*** Opening LISTED ENTRIES ***

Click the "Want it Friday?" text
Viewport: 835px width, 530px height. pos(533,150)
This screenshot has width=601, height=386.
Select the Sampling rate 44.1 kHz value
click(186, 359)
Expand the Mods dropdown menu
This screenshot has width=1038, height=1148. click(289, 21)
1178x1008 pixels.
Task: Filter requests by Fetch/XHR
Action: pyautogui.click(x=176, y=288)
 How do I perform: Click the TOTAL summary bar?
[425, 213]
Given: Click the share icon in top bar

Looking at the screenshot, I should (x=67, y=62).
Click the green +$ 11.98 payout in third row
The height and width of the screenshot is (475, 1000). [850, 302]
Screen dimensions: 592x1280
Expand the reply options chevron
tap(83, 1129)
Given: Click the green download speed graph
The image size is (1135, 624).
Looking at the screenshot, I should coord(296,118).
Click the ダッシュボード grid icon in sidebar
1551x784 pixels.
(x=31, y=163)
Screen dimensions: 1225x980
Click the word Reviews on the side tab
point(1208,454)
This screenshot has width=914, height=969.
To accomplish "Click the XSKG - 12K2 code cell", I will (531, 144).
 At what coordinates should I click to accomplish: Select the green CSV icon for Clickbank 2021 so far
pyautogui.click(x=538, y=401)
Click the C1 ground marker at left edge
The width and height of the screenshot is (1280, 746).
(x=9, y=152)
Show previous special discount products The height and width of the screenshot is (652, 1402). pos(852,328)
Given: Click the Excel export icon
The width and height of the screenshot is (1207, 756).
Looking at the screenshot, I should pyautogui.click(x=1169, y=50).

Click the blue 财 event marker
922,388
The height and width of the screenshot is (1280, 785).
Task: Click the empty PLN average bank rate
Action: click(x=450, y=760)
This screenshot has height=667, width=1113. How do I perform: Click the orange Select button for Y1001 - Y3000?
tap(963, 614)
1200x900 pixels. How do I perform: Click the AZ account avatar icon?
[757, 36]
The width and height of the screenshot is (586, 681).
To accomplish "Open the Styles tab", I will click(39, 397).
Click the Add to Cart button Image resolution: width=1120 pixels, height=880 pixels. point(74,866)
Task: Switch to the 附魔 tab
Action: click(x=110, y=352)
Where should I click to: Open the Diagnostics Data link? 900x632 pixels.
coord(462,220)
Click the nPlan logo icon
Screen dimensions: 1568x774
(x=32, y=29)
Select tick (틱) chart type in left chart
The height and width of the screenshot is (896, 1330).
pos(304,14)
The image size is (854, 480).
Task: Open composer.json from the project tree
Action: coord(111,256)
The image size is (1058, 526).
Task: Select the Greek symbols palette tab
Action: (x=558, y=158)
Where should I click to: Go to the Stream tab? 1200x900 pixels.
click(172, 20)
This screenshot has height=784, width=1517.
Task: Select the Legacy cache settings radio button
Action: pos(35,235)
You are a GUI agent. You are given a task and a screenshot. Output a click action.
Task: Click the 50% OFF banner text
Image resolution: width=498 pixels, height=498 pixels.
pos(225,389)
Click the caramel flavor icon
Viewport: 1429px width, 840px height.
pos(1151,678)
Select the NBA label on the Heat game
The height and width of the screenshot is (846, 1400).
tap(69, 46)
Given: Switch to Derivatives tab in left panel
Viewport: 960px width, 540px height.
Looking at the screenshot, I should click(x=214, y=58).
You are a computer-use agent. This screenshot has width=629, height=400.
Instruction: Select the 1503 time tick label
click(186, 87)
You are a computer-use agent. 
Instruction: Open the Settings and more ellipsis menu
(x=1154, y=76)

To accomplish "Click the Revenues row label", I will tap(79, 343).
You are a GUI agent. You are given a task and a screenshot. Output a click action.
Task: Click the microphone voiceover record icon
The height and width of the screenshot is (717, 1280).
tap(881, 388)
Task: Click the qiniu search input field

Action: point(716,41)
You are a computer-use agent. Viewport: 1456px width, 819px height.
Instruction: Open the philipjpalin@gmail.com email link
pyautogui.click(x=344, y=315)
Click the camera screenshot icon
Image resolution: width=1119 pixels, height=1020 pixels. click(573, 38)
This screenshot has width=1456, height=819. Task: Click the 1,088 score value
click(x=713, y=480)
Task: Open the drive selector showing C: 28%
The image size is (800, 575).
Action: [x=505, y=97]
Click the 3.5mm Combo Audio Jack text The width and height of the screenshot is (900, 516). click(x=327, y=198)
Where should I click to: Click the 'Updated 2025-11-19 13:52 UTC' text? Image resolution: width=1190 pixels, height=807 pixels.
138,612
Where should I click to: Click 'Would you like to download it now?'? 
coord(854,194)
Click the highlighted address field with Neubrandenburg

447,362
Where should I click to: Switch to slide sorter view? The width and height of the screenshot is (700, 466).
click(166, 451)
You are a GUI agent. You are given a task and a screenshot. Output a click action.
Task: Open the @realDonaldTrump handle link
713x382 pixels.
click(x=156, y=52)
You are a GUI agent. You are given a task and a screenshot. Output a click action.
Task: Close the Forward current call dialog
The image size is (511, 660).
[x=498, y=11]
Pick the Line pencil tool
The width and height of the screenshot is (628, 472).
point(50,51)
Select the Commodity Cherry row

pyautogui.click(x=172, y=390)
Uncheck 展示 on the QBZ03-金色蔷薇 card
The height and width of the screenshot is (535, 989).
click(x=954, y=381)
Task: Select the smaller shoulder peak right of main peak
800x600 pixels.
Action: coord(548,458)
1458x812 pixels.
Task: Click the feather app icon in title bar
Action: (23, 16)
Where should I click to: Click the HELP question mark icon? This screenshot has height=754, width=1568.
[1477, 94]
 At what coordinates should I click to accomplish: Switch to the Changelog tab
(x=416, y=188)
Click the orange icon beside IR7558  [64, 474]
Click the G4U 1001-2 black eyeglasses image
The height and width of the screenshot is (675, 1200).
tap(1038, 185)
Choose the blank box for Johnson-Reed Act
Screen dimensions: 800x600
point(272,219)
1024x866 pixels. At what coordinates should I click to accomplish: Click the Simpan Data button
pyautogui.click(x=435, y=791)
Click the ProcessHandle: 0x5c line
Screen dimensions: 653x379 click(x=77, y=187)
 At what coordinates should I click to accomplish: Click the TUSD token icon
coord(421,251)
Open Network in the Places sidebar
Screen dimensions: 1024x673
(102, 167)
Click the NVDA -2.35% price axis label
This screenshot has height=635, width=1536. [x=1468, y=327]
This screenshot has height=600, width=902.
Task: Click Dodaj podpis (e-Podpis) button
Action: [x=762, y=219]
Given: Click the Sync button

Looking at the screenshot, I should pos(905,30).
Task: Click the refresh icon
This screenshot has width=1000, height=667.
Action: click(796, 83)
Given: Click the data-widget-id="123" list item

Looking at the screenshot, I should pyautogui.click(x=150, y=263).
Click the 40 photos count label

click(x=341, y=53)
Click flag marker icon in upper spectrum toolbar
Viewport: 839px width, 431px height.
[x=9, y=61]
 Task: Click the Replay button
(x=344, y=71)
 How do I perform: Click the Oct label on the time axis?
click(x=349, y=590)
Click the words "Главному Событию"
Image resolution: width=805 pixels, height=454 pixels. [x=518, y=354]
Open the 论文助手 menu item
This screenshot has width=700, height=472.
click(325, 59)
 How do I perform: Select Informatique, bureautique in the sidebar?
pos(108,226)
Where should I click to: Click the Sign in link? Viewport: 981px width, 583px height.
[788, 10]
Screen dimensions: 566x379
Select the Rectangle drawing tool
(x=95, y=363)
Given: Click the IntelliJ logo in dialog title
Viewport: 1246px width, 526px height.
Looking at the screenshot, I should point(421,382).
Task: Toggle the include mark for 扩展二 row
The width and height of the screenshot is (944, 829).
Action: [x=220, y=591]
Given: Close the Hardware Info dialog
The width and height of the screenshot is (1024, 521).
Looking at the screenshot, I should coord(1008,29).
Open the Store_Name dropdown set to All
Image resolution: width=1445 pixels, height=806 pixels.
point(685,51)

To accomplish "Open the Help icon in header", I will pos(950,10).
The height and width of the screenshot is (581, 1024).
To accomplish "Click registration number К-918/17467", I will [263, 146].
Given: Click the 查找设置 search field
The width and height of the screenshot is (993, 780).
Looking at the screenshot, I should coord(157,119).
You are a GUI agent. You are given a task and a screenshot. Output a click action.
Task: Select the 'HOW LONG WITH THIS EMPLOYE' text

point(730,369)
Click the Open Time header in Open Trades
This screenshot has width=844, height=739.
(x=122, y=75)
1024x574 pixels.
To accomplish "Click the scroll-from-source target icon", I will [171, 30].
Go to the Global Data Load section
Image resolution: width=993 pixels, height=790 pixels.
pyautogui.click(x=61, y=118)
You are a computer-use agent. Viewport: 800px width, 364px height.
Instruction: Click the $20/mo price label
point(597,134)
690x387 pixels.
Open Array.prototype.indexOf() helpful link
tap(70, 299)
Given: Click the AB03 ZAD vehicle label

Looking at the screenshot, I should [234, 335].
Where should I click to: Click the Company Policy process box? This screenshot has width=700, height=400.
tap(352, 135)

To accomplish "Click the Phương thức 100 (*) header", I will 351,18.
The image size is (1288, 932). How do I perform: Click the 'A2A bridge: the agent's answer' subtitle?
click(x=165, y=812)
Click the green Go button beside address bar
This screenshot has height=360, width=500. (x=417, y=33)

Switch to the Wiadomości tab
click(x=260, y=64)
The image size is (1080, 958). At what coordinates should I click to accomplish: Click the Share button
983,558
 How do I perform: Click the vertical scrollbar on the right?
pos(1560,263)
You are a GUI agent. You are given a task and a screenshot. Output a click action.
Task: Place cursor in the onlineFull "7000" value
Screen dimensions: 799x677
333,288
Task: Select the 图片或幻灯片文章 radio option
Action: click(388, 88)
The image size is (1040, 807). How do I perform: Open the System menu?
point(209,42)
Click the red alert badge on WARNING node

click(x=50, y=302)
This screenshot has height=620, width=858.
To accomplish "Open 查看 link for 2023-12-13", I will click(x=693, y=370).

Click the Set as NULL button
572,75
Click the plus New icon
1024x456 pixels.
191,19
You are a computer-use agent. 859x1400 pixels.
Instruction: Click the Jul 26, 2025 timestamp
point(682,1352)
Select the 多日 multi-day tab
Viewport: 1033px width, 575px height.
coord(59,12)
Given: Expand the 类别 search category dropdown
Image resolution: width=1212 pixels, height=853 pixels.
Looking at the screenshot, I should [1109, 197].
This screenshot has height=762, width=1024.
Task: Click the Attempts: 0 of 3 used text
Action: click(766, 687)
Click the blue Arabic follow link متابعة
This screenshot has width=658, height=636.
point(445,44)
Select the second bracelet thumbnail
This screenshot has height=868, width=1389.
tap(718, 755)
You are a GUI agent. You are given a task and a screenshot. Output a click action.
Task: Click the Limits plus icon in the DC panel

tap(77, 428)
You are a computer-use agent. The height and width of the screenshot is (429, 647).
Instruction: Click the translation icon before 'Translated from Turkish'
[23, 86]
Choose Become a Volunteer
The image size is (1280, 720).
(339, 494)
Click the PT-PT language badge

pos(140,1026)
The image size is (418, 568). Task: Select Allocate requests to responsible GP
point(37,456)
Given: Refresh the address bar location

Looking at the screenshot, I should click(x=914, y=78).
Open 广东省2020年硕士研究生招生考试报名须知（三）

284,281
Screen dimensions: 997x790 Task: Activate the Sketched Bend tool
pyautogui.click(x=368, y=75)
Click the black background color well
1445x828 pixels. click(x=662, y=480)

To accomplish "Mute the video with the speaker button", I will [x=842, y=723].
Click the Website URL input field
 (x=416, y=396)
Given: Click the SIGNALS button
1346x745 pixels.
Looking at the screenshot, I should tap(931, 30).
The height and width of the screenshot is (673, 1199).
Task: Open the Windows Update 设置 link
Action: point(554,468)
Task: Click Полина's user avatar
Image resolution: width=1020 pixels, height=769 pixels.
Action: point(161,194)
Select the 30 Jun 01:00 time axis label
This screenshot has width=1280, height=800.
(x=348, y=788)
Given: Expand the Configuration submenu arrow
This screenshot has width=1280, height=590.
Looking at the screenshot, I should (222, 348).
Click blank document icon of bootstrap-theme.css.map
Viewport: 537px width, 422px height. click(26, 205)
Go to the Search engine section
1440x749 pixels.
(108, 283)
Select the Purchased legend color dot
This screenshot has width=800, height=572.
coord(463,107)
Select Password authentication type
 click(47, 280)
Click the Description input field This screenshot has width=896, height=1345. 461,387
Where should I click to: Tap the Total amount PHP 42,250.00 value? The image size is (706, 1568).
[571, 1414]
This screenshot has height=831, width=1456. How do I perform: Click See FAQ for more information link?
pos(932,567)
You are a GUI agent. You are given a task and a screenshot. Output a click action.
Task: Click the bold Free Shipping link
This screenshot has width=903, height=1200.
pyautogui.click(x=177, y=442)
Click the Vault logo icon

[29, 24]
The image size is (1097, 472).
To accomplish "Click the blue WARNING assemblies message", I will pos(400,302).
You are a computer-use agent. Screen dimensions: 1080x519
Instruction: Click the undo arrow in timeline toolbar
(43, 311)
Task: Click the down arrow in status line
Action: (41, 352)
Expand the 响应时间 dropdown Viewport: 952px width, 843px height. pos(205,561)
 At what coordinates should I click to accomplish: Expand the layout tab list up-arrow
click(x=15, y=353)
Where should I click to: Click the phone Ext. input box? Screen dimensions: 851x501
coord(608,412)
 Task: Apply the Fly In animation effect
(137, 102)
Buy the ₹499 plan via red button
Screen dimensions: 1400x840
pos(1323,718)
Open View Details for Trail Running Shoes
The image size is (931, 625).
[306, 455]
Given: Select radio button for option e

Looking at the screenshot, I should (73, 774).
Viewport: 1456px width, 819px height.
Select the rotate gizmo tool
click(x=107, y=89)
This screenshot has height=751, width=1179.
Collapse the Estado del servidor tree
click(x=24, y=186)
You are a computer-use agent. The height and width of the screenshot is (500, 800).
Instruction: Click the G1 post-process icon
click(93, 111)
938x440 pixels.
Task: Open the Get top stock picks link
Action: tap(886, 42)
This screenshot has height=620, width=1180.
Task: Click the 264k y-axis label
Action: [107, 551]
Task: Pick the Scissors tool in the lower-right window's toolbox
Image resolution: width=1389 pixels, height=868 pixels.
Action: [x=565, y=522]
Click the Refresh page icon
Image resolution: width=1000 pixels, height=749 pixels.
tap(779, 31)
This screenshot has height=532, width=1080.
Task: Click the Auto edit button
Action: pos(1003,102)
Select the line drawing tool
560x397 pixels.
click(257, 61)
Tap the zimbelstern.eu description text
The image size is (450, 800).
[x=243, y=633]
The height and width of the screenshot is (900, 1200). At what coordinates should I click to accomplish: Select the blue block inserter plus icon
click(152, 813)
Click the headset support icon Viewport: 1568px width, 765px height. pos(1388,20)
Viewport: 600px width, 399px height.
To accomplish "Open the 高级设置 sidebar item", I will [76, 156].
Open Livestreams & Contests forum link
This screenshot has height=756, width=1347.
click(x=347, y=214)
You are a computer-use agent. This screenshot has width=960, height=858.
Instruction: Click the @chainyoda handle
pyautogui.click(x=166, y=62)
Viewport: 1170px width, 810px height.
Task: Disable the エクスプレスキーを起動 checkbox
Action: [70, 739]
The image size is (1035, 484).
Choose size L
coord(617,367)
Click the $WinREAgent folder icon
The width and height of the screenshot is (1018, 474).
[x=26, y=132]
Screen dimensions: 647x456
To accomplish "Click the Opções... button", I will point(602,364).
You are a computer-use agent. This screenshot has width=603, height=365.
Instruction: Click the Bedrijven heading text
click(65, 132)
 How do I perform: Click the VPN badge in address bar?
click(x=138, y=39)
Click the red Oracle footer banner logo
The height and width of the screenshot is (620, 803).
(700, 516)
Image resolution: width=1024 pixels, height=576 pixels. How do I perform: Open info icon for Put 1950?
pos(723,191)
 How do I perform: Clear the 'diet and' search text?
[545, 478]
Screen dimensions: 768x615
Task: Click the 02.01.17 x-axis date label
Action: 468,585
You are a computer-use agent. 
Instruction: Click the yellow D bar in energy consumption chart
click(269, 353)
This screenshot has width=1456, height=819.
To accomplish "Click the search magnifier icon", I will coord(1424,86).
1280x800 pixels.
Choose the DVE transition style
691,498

*** Closing LISTED ENTRIES ***

* _TASK DETAILS_: Which lines of the data above contain the string "dialog"? Copy each of them.

* _ANSWER_:
Task: Close the Forward current call dialog
Given: Click the IntelliJ logo in dialog title
Given: Close the Hardware Info dialog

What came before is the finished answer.